* _Task to carry out_
Convert the rows below into a Markdown table with the columns "Index" and "Line," putting each line's number under "Index" and the line itself under "Line" and omitting blank lines.

-- Begin Recorded data --

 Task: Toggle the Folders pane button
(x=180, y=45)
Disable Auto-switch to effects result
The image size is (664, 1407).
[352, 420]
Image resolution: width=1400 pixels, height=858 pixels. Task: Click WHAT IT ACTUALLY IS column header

-- End Recorded data --

* _Output of the exercise_
| Index | Line |
|---|---|
| 1 |  Task: Toggle the Folders pane button |
| 2 | (x=180, y=45) |
| 3 | Disable Auto-switch to effects result |
| 4 | The image size is (664, 1407). |
| 5 | [352, 420] |
| 6 | Image resolution: width=1400 pixels, height=858 pixels. Task: Click WHAT IT ACTUALLY IS column header |